Es wird dunkel, die orange leuchtenden Straßenlampen werden eingeschaltet. Es ist heiß, Ramzi und Elsa hüpfen über die breiten Treppen, die von Platz zu Platz führen, kühlen sich das Gesicht an den vielen Brunnen und grüßen brüderlich und schwesterlich die anderen Pilger.
Die Gruppe ist wie zusammengeschweißt. Keiner hat Lust, allein etwas zu unternehmen, die Trennung naht, also bleibt man zusammen.
Camille weiß nicht, wie sie an Said herankommen soll; er erweckt den Eindruck, als gehe es ihm überhaupt nicht gut, der Gruppe gegenüber aber macht er gute Miene. Said will nicht sprechen, kann nicht sprechen.
Gegen Mitternacht kehren sie in den Parador zurück.
In einem Gebäudeflügel etwas abseits von den anderen haben Clara und Pierre zwei Zimmer nebeneinander. Auf dem Flur sagen sie sich kurz angebunden gute Nacht, ihre Beziehung ist immer noch gespannt.
Als beide ihr jeweiliges Zimmer betreten wollen, hören sie vertraute Geräusche: ein niederländisches Grölen...
Pierre und Clara drehen sich um — am Ende des Gangs tauchen die drei Holländer auf, ein bisschen beschwipst, sehr fröhlich und sehr laut.

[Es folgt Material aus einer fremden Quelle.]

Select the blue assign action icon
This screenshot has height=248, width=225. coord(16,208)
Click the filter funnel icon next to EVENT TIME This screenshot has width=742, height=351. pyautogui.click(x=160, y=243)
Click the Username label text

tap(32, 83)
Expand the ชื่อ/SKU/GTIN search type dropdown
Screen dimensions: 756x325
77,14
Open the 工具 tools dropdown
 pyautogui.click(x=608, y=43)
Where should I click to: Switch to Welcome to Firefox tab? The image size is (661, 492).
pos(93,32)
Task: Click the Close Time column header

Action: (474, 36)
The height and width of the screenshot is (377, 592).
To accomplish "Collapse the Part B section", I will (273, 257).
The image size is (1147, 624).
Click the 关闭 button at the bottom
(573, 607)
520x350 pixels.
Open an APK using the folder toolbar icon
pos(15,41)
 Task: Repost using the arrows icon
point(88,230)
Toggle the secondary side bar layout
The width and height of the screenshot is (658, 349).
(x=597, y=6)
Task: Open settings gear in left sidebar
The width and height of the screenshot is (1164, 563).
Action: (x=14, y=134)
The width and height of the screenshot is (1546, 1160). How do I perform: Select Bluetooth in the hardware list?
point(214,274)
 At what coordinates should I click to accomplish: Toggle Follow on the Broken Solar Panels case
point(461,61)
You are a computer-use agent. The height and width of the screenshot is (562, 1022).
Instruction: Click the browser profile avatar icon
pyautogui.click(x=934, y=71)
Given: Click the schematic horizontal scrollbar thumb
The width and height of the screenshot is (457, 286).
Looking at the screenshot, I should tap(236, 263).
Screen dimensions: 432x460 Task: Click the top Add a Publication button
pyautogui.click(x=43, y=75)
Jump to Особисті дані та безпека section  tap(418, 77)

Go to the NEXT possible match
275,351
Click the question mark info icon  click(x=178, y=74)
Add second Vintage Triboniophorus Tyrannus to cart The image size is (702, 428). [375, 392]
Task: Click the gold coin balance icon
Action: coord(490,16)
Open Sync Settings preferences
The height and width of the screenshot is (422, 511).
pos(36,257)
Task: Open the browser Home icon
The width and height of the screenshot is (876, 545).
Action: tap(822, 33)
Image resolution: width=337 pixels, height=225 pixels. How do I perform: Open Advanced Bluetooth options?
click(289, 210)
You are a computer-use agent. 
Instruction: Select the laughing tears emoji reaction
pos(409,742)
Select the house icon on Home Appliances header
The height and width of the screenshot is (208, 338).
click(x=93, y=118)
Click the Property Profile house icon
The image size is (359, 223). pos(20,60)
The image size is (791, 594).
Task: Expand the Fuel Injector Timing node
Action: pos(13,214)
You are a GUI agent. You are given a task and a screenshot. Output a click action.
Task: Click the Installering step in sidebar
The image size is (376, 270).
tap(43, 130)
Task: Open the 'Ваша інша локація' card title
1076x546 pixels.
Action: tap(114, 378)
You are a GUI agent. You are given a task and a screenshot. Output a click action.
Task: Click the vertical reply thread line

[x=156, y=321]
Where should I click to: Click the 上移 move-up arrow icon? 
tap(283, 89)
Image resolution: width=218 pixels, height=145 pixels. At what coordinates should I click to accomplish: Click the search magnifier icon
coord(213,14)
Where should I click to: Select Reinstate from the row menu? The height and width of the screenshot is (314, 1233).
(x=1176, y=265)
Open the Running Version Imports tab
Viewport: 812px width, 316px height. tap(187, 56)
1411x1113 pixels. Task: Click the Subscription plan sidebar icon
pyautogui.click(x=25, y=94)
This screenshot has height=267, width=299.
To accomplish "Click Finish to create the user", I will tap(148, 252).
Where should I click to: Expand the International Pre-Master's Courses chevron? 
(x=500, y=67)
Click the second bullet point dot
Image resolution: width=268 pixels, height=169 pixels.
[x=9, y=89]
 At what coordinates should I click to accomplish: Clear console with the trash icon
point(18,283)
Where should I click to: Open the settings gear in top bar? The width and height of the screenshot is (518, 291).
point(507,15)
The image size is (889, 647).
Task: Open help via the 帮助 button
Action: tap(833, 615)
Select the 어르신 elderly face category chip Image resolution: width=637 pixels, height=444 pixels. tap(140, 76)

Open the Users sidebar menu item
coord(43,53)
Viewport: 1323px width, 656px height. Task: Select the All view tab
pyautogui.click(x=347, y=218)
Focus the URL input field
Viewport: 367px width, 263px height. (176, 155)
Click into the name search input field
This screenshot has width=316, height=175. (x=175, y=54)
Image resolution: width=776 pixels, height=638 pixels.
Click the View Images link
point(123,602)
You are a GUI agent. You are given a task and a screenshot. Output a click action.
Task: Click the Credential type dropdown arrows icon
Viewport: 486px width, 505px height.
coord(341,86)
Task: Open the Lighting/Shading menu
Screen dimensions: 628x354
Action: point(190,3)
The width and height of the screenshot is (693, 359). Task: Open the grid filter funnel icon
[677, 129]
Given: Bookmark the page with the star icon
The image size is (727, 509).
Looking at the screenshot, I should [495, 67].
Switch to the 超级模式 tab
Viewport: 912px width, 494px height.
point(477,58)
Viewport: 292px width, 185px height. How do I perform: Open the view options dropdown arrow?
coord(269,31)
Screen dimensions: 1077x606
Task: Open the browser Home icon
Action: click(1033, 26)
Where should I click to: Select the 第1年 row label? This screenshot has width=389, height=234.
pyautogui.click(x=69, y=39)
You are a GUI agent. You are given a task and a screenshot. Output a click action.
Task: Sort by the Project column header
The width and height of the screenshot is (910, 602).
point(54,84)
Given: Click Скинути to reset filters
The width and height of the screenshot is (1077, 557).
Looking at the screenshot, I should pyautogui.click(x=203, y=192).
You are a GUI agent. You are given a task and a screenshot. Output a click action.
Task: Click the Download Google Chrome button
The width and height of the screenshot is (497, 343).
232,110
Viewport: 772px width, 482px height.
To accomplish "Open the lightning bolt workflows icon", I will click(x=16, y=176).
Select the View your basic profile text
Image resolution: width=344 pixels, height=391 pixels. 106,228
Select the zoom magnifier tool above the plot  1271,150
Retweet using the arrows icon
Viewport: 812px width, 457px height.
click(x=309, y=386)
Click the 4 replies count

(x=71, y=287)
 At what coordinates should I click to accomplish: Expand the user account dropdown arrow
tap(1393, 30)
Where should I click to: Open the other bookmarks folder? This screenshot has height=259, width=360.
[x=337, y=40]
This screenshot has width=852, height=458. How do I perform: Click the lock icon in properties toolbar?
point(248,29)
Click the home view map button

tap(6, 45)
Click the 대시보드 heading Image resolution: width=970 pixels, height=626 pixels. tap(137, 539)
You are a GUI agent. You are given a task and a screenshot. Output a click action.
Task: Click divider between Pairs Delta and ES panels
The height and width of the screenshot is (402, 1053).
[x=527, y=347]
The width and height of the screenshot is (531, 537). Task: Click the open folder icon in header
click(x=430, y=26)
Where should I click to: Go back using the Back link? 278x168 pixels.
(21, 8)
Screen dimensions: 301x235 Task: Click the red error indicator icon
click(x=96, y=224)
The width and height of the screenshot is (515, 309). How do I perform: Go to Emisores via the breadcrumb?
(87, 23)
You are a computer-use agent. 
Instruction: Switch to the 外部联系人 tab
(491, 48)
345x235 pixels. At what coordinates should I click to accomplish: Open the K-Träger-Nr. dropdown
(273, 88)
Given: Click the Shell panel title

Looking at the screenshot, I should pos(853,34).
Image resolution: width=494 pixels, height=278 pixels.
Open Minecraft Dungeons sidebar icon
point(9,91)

Pierre bleibt das Herz stehen.
Die Holländer nähern sich, sie erkennen Pierre und Clara und begrüßen sie erneut mit Freudenschreien, kräftigen Schlägen auf den Rücken und einem Wortschwall, der vermutlich sagen will: Ihr hier? Na, so was! Unglaublich, toll, wir sind Zimmernachbarn, ihr seid ja so nett, wir hatten genug von den Herbergen, wir haben beschlossen, in unserer letzten Pilgernacht im Parador zu schlafen, ihr auch, das ist stark, wir sind ja fast unzertrennlich, Wahnsinn...!
Pierre versteht kein Wort, kann den Inhalt aber erahnen. Doch als die drei Holländer dann ihr Zimmer aufsuchen, ein Zimmer zu dritt, versteht Pierre ganz genau: Es ist das Zimmer neben seinem.
Ihm rutscht das Herz in die Hose.
Im Zimmer fangen die Holländer auch gleich an zu singen: »Hey la bombak, hey la bombak es kapote«, den berühmten holländischen Schlager, den Pierre seit dem Abend im Schulhaus nur allzu gut kennt.
Und da ist es um ihn geschehen.
Er tritt seinen Stolz mit Füßen und geht wutschnaubend zu Claras Zimmer. Er hebt die Hand, um anzuklopfen, doch im letzten Moment zieht er sie wieder zurück, weil es ihn zornig macht, seine Schwester um etwas bitten zu müssen. Er wirft einen vernichtenden Blick auf die Zimmertür der Holländer. Sonore Ströme von »La bombak« und lautes Lachen dringen an sein Ohr, die Nacht verspricht molto agitata zu werden.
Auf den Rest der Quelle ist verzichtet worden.